§ **EXERCISE GOAL**:
Reproduce every row below verbatim, preserving their order, spacing, and line breaks without any change.

§ **INFORMATION PROVIDED**:
------------------------------------------------------------
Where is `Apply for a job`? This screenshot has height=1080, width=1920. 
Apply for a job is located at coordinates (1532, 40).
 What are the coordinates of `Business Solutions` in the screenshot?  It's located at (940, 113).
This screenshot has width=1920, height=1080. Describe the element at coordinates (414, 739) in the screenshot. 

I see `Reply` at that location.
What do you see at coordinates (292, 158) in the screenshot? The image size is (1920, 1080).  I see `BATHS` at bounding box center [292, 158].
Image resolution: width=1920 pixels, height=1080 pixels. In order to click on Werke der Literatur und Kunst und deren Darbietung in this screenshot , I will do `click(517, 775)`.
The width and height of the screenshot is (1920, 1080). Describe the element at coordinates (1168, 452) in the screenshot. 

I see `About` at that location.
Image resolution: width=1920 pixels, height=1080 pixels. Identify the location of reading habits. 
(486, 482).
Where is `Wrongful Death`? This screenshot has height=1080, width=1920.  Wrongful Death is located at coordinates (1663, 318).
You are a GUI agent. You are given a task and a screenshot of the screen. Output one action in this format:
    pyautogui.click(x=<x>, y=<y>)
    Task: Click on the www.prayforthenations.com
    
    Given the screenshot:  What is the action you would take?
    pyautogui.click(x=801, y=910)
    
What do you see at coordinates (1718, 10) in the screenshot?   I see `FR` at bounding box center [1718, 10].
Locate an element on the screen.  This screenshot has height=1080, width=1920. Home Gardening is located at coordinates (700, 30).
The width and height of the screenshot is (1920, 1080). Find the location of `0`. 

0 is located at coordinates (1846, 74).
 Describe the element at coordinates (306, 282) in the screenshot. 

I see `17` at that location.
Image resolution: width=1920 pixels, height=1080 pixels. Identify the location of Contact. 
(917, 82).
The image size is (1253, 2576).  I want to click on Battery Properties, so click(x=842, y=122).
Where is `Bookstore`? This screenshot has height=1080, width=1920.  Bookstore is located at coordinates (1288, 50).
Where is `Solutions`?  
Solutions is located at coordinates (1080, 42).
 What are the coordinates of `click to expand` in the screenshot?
------------------------------------------------------------
§ **RESPONSE TO THE EXERCISE**:
Where is `Apply for a job`? This screenshot has height=1080, width=1920. 
Apply for a job is located at coordinates (1532, 40).
 What are the coordinates of `Business Solutions` in the screenshot?  It's located at (940, 113).
This screenshot has width=1920, height=1080. Describe the element at coordinates (414, 739) in the screenshot. 

I see `Reply` at that location.
What do you see at coordinates (292, 158) in the screenshot? The image size is (1920, 1080).  I see `BATHS` at bounding box center [292, 158].
Image resolution: width=1920 pixels, height=1080 pixels. In order to click on Werke der Literatur und Kunst und deren Darbietung in this screenshot , I will do `click(517, 775)`.
The width and height of the screenshot is (1920, 1080). Describe the element at coordinates (1168, 452) in the screenshot. 

I see `About` at that location.
Image resolution: width=1920 pixels, height=1080 pixels. Identify the location of reading habits. 
(486, 482).
Where is `Wrongful Death`? This screenshot has height=1080, width=1920.  Wrongful Death is located at coordinates (1663, 318).
You are a GUI agent. You are given a task and a screenshot of the screen. Output one action in this format:
    pyautogui.click(x=<x>, y=<y>)
    Task: Click on the www.prayforthenations.com
    
    Given the screenshot:  What is the action you would take?
    pyautogui.click(x=801, y=910)
    
What do you see at coordinates (1718, 10) in the screenshot?   I see `FR` at bounding box center [1718, 10].
Locate an element on the screen.  This screenshot has height=1080, width=1920. Home Gardening is located at coordinates (700, 30).
The width and height of the screenshot is (1920, 1080). Find the location of `0`. 

0 is located at coordinates (1846, 74).
 Describe the element at coordinates (306, 282) in the screenshot. 

I see `17` at that location.
Image resolution: width=1920 pixels, height=1080 pixels. Identify the location of Contact. 
(917, 82).
The image size is (1253, 2576).  I want to click on Battery Properties, so click(x=842, y=122).
Where is `Bookstore`? This screenshot has height=1080, width=1920.  Bookstore is located at coordinates (1288, 50).
Where is `Solutions`?  
Solutions is located at coordinates (1080, 42).
 What are the coordinates of `click to expand` in the screenshot?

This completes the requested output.